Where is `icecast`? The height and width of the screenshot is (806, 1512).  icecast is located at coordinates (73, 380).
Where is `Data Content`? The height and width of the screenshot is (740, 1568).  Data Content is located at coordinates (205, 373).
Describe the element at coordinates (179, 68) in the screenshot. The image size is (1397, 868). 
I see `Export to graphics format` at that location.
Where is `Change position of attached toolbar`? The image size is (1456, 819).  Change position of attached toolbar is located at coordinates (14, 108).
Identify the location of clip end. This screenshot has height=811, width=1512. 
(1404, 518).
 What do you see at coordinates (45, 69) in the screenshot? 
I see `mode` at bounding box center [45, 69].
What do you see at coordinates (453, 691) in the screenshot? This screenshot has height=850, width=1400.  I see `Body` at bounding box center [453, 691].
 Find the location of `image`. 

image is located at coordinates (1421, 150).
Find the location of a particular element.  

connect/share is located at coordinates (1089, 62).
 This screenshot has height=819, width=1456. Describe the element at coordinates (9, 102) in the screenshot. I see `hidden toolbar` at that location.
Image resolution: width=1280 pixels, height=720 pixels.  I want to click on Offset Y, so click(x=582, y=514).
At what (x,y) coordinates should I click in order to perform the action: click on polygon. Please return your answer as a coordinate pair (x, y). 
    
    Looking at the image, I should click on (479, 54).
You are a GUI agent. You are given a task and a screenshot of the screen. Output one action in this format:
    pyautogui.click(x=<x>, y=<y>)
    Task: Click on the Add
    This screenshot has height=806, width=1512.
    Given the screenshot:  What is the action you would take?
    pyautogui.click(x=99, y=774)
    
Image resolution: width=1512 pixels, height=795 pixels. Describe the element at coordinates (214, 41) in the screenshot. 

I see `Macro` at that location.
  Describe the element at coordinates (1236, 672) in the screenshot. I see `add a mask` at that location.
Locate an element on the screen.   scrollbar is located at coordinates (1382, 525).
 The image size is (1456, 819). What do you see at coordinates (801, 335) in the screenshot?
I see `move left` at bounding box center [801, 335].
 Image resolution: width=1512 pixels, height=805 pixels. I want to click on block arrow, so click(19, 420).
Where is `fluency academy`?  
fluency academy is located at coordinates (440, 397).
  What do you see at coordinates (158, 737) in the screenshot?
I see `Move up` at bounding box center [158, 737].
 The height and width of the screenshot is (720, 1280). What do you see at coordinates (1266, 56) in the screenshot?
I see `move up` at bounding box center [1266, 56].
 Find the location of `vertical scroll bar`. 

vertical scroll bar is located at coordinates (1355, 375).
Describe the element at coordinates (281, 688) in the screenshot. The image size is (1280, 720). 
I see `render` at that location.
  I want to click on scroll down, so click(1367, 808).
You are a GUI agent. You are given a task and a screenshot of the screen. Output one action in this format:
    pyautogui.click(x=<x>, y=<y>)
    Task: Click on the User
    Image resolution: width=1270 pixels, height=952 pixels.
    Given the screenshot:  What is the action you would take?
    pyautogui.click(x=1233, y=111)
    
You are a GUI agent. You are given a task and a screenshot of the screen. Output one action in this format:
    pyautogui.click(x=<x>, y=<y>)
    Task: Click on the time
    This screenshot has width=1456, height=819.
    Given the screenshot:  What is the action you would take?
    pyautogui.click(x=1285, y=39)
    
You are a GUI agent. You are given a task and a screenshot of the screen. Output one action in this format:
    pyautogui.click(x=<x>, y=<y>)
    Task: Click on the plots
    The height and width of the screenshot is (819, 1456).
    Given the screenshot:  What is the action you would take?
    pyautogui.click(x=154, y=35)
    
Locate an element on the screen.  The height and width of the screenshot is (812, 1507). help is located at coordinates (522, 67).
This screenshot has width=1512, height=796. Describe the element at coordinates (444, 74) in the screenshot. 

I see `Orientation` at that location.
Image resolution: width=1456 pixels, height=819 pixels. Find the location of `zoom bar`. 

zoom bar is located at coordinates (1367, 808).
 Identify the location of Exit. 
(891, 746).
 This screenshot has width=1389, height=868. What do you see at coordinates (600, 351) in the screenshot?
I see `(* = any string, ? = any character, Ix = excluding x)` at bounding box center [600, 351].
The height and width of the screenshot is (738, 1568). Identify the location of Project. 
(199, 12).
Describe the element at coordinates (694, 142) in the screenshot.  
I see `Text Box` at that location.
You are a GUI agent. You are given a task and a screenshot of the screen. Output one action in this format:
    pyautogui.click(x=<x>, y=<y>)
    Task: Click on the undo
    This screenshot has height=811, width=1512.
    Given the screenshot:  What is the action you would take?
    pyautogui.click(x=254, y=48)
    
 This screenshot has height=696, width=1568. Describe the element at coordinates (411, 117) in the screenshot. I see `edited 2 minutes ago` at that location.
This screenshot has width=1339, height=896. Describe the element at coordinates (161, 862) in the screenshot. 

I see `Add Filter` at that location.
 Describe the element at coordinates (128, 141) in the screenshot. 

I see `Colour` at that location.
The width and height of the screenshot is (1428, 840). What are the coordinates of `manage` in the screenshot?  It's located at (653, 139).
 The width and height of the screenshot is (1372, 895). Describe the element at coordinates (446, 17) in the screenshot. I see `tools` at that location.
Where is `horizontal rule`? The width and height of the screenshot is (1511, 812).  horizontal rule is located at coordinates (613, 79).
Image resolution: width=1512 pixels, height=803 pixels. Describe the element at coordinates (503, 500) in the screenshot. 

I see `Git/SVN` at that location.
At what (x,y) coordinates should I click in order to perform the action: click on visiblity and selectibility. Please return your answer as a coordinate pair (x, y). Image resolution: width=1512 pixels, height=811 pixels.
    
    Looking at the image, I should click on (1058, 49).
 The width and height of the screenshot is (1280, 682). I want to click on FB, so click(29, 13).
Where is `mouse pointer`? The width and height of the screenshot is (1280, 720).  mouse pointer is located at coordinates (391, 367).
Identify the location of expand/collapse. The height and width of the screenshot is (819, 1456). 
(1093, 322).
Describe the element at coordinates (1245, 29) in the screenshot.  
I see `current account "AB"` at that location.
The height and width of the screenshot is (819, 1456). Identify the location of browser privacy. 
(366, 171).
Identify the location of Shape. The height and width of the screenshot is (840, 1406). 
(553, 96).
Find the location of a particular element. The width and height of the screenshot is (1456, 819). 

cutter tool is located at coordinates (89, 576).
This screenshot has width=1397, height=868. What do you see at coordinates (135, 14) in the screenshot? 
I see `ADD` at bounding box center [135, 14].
■ ■ ■ ■
**WORK REQUIRED**
Reproduce the entries word for word, starting at the line that contains "Find the location of a particular element. The" and stopping after the last line of the entries.

**EXPECTED OUTPUT**
Find the location of a particular element. The width and height of the screenshot is (1456, 819). 

cutter tool is located at coordinates (89, 576).
This screenshot has width=1397, height=868. What do you see at coordinates (135, 14) in the screenshot? 
I see `ADD` at bounding box center [135, 14].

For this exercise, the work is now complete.